Please provide complete information as applicable to your setup.
• Hardware Platform (Jetson / GPU) GPU
• DeepStream Version 6.3
• TensorRT Version 8.5.3-1
• NVIDIA GPU Driver Version (valid for GPU only) 550.120
• Issue Type( questions, new requirements, bugs)
• How to reproduce the issue ? (This is for bugs. Including which sample app is using, the configuration files content, the command line used and other details for reproducing)
Hi everyone,
I am currently running a secondary classifier after primary object detection (YOLOv8) in DeepStream. The secondary classifier was initially trained in PyTorch, then converted to ONNX and subsequently to a .trt
file using trtexec.
However, I’ve noticed that the results of the secondary classifier in DeepStream differ from those of the ONNX model. To debug this, I implemented a converter and a JPEG encoder to save the images. Additionally, at the app sink, I am saving metadata -including bounding boxes, detected classes, and probability scores into a JSON file.
To verify the inference consistency, I cropped the bounding boxes from the source image, applied the same preprocessing, and performed inference using both the ONNX model and the .trt
file. When comparing results:
- Less than 0.5% of the images had different detection labels (with low confidence scores for both models).
- Overall, the probability scores were nearly identical, suggesting that the engine file conversion was accurate.

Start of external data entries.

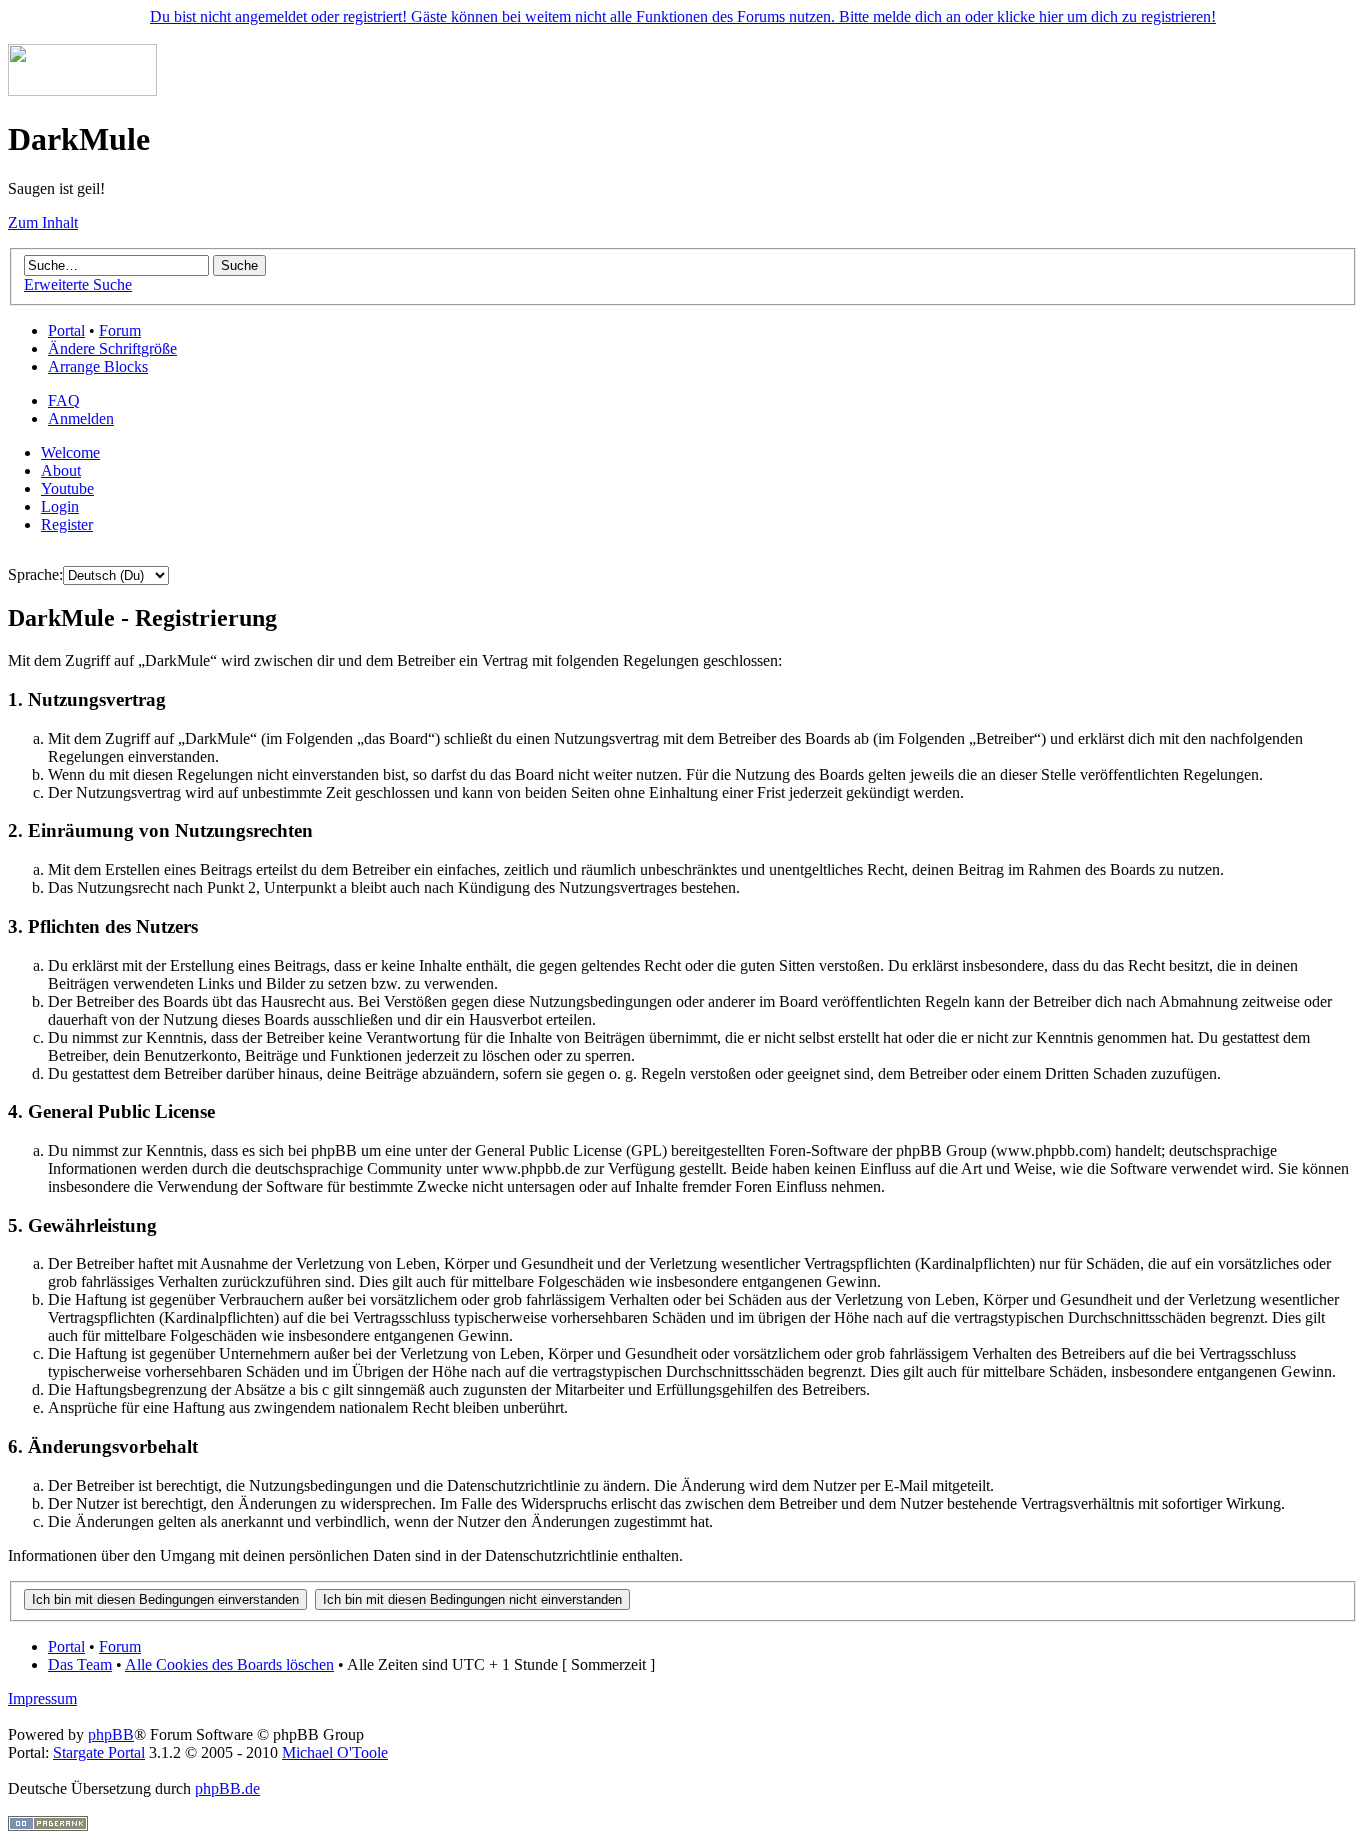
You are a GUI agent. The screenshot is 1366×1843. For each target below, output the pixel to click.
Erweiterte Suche (78, 284)
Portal (66, 330)
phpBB (111, 1734)
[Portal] (82, 90)
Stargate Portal (99, 1752)
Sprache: (35, 574)
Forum (120, 330)
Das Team (80, 1664)
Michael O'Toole (335, 1752)
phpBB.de (227, 1788)
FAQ (64, 400)
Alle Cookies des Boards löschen (229, 1664)
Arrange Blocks (98, 366)
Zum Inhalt (43, 222)
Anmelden (81, 418)
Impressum (42, 1698)
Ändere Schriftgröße (112, 348)
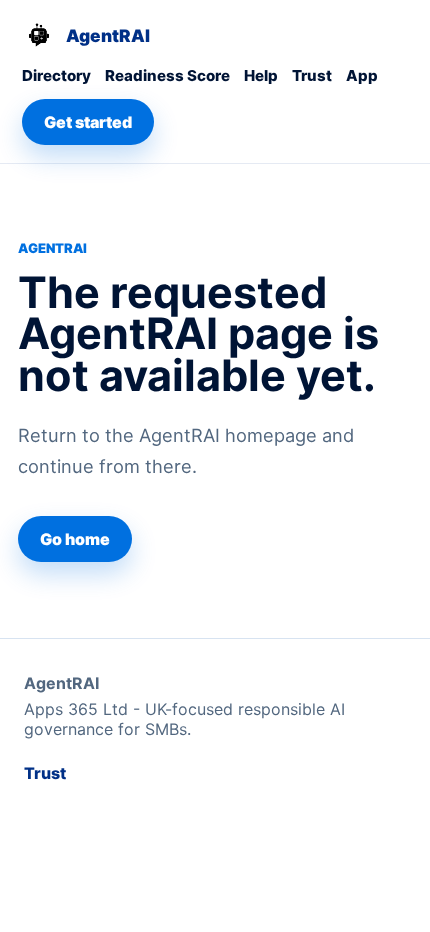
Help (261, 75)
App (362, 75)
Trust (312, 75)
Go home (75, 539)
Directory (56, 75)
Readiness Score (167, 75)
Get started (88, 122)
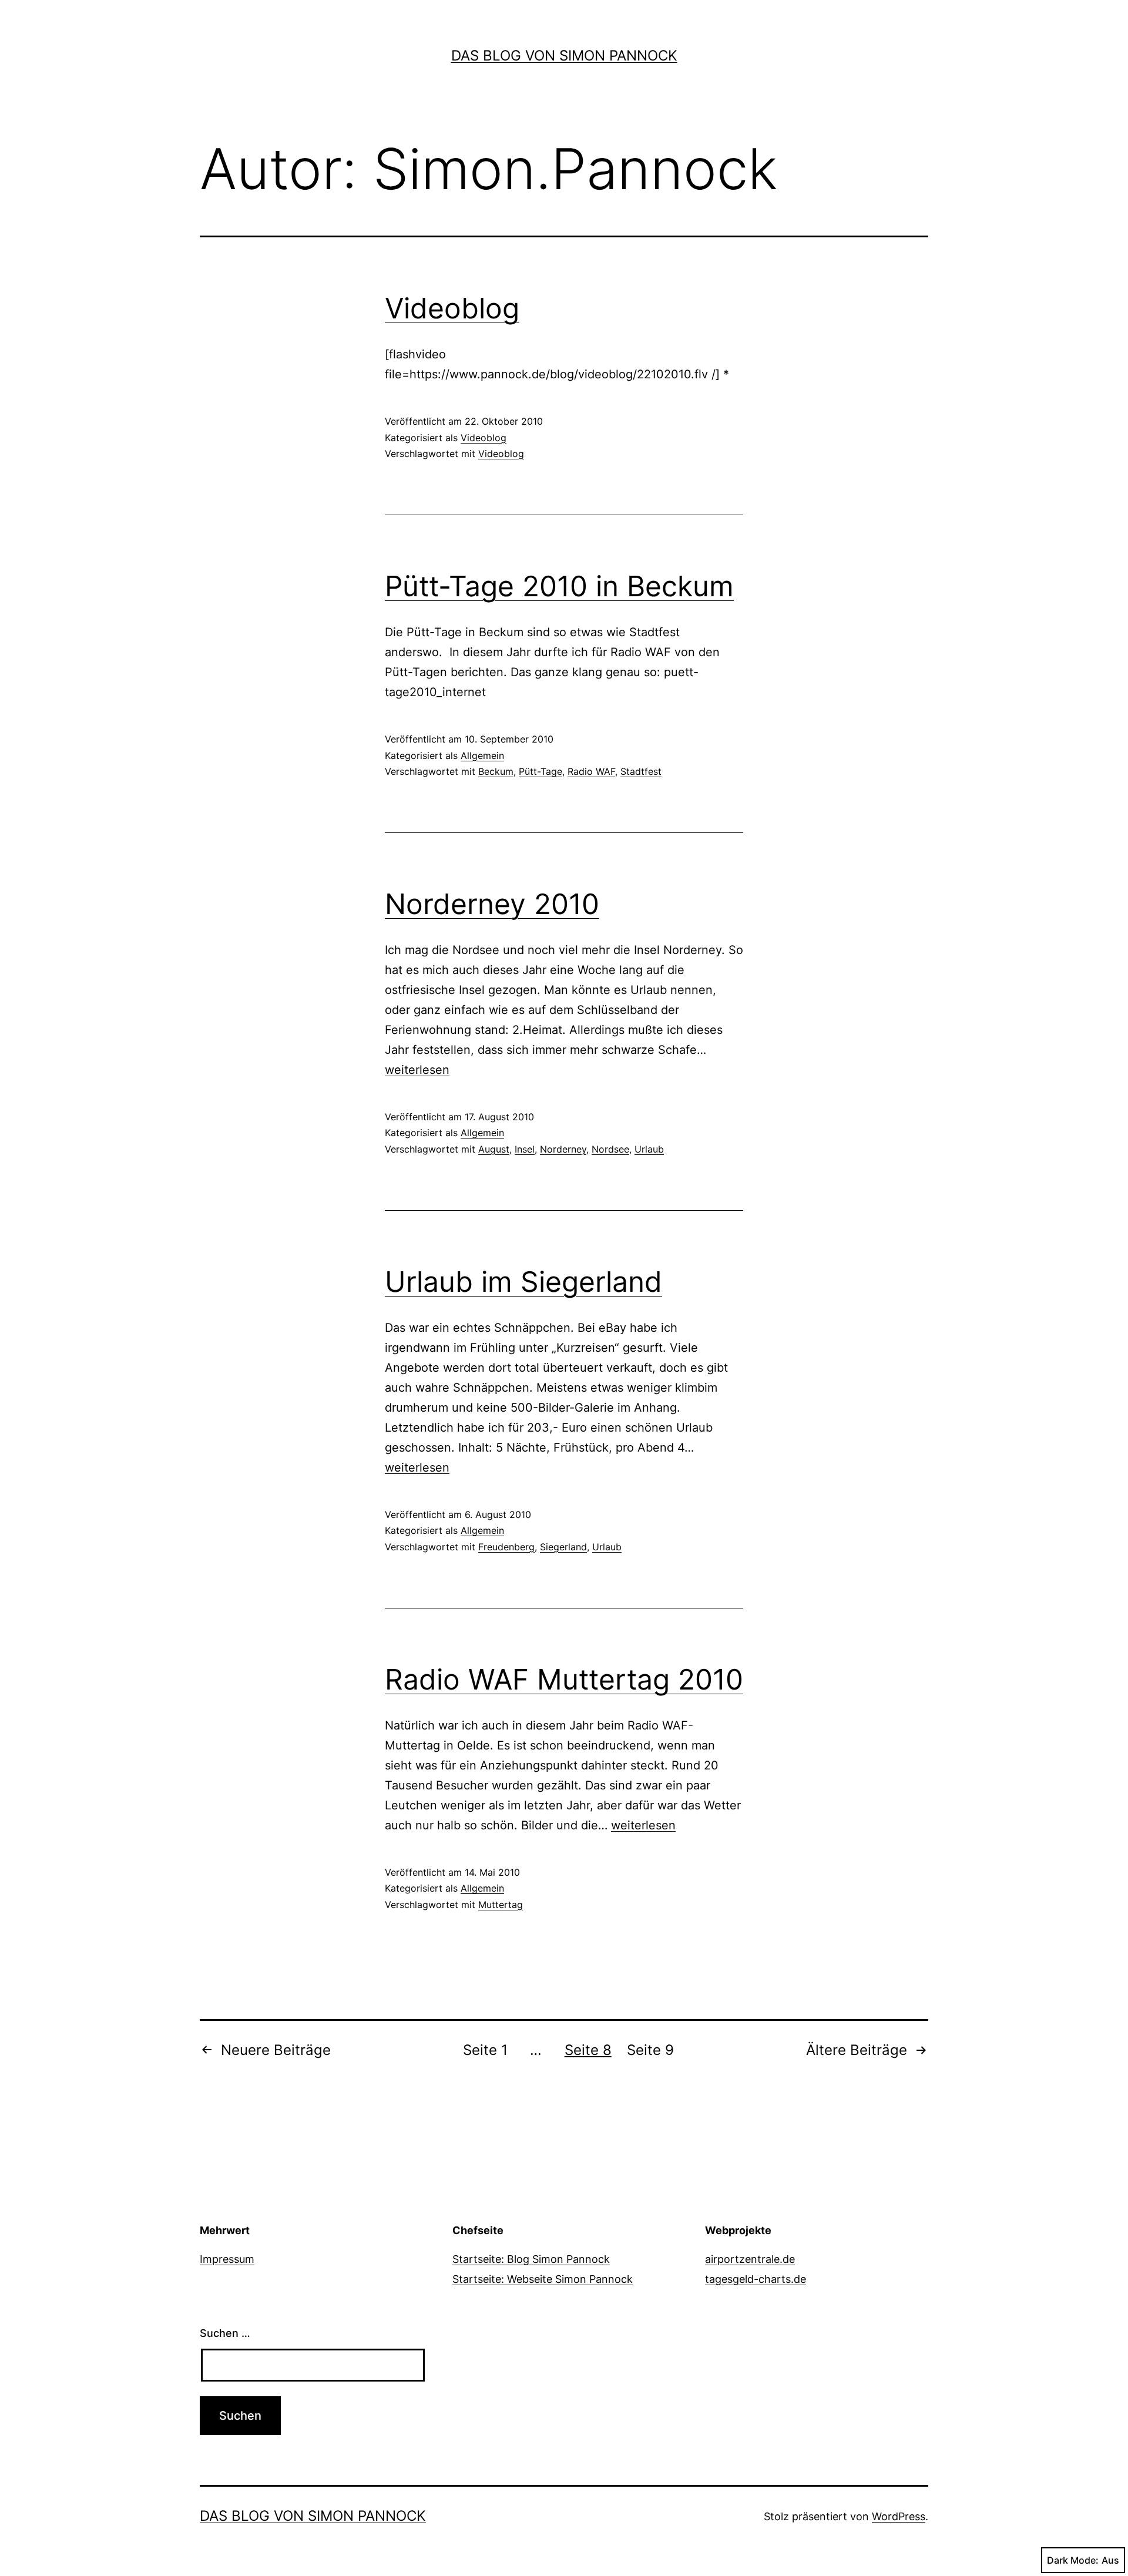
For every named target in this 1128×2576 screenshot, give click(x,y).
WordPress (898, 2516)
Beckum (495, 771)
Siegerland (563, 1547)
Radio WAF (591, 771)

However, the dumped results from DeepStream differ drastically:
- Nearly half of the labels are predicted incorrectly.
- The probability scores in DeepStream are consistently high (close to 1), whereas they were more reasonable in direct inference.
I came across this forum thread, which mentions setting write-output-file=1
in the model config. I have enabled this parameter, but I am unsure where the output data is being saved.
Can anyone guide me on where DeepStream stores the output when write-output-file=1
is set? Additionally, any insights into why my DeepStream inference results are significantly different from direct inference would be greatly appreciated.
Thanks in advance!
model config
[property]
gpu-id=0
model-engine-file=GenderMFK0903.trt
#onnx-file=GenderMFK0903.onnx
labelfile-path=people_attribute/labels.txt
batch-size=16
network-type=1 # classifier
process-mode=2 # Secondary GIE
model-color-format=0
gie-unique-id=2
output-blob-names=gender_output
num-detected-classes=3
operate-on-class-ids=0;1;2;4
infer-dims=3;288;288
net-scale-factor= 0.01735207357279195
offsets=123.675; 116.28; 103.53
is-classifier=1
#input-object-min-width=10
#input-object-min-height=10
#output-tensor-meta=1
maintain-aspect-ratio=0
write-output-file=1
#[class-attrs-all]
#threshold=0.5
Onnx proprocessing
NET_SCALE_FACTOR = 0.01735207357279195
MEAN_VALUES = np.array([123.675, 116.28, 103.53], dtype=np.float32) # (R, G, B)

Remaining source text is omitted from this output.